◆ BRIEF: For this exercise, please reproduce the records below word for word, from the first line through the line with "Connexion (66, 266)".

(RECORDED INFORMATION Opens)

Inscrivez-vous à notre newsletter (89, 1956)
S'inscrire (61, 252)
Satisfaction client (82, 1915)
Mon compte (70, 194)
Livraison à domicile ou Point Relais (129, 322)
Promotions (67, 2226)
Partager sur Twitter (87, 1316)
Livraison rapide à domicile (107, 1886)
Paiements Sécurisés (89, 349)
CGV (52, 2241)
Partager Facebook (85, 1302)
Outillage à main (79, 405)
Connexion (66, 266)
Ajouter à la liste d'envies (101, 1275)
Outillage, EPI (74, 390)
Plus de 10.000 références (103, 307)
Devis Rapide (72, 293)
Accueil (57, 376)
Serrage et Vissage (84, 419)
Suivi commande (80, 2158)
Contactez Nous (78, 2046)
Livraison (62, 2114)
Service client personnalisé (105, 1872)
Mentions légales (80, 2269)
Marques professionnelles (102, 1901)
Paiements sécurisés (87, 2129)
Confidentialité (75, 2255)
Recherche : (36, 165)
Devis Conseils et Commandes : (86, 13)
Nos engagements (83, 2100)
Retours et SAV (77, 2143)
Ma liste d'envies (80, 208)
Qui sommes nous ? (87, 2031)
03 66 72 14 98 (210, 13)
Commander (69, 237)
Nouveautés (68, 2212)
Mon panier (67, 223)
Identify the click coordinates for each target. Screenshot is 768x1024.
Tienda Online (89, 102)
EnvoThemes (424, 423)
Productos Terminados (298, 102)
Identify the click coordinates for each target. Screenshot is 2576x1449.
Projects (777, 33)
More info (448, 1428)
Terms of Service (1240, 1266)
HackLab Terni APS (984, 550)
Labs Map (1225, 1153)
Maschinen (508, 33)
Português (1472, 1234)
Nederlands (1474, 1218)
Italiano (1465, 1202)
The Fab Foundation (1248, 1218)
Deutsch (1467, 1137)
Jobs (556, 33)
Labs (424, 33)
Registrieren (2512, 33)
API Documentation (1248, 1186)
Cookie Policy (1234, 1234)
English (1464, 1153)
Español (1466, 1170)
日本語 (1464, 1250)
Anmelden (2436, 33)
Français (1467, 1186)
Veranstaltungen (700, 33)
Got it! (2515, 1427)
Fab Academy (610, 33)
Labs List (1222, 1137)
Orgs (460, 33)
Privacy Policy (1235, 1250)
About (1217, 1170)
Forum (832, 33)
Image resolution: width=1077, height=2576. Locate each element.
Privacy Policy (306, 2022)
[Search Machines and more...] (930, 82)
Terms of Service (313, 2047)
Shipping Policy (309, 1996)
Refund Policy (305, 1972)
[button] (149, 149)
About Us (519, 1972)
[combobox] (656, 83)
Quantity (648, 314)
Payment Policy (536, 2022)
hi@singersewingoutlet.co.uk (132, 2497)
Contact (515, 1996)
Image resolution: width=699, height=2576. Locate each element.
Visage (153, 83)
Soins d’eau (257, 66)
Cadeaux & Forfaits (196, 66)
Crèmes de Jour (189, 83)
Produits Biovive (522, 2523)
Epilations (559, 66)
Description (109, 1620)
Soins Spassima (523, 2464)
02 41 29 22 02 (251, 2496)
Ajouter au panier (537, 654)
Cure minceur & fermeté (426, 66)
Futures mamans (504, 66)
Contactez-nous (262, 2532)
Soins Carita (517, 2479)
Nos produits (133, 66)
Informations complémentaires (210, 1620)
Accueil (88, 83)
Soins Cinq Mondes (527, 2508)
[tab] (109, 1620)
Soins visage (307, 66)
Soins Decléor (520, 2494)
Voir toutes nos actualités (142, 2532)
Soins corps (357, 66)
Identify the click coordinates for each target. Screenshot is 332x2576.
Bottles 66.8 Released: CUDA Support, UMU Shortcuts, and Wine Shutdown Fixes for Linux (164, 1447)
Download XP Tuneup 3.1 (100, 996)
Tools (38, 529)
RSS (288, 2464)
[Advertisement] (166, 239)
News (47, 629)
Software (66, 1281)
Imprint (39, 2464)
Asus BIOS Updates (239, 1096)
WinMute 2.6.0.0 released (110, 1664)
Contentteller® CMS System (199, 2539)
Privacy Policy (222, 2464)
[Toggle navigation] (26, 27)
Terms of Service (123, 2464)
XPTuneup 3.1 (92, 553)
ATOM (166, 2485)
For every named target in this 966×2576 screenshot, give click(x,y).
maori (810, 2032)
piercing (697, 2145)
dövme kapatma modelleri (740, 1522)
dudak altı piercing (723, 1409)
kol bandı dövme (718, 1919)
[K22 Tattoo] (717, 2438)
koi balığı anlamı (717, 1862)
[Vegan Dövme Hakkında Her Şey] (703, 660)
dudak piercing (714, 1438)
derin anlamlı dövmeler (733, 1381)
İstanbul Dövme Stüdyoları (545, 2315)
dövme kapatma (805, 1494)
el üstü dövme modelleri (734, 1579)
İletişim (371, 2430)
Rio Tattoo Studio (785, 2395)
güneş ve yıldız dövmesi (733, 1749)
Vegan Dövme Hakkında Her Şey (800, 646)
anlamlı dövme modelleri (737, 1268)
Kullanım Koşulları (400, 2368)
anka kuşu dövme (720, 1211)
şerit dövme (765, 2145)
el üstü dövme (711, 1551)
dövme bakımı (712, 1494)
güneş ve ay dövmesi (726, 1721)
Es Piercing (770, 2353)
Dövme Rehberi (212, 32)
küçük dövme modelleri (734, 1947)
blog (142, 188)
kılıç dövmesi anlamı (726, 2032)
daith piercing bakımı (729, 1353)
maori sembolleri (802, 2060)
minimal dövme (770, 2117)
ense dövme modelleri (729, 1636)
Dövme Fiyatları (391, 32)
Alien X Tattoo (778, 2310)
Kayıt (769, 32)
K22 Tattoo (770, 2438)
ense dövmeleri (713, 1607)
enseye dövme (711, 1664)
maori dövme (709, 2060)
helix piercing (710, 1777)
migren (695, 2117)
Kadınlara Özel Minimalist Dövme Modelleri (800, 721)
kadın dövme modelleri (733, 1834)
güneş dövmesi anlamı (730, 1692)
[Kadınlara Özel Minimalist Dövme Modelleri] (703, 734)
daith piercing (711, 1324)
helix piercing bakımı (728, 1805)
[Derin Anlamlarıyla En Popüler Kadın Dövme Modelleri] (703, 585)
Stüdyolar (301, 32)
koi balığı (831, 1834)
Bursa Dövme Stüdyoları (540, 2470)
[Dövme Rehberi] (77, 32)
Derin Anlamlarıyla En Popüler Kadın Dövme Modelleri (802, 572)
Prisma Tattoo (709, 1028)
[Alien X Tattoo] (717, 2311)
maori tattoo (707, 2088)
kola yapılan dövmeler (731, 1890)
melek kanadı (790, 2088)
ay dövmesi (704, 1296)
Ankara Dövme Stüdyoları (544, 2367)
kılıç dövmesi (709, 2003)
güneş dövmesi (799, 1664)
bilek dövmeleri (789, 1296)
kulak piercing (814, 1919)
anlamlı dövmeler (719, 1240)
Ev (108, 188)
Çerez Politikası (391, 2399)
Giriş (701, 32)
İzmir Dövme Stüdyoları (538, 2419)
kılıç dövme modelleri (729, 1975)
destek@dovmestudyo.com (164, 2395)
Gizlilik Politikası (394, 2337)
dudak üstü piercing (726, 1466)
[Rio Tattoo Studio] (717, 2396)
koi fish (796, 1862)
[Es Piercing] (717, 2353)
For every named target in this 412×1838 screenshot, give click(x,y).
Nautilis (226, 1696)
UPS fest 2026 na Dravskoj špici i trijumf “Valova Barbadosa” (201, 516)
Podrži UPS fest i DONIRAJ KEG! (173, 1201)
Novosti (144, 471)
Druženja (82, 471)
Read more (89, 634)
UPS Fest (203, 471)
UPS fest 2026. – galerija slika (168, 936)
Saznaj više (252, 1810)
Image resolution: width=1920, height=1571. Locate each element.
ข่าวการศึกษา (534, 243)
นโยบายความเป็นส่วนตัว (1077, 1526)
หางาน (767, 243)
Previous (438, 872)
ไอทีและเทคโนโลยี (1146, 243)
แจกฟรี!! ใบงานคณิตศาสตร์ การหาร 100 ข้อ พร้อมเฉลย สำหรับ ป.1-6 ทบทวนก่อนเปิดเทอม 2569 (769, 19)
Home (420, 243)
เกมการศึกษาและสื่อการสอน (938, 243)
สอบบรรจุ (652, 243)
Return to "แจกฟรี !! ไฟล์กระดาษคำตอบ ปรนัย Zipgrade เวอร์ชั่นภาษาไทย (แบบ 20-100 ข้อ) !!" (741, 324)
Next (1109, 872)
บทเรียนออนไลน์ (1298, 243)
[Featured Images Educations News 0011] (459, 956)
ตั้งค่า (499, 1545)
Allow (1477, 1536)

(RECORDED INFORMATION Closes)

◆ WRITTEN ANSWER:
Inscrivez-vous à notre newsletter (89, 1956)
S'inscrire (61, 252)
Satisfaction client (82, 1915)
Mon compte (70, 194)
Livraison à domicile ou Point Relais (129, 322)
Promotions (67, 2226)
Partager sur Twitter (87, 1316)
Livraison rapide à domicile (107, 1886)
Paiements Sécurisés (89, 349)
CGV (52, 2241)
Partager Facebook (85, 1302)
Outillage à main (79, 405)
Connexion (66, 266)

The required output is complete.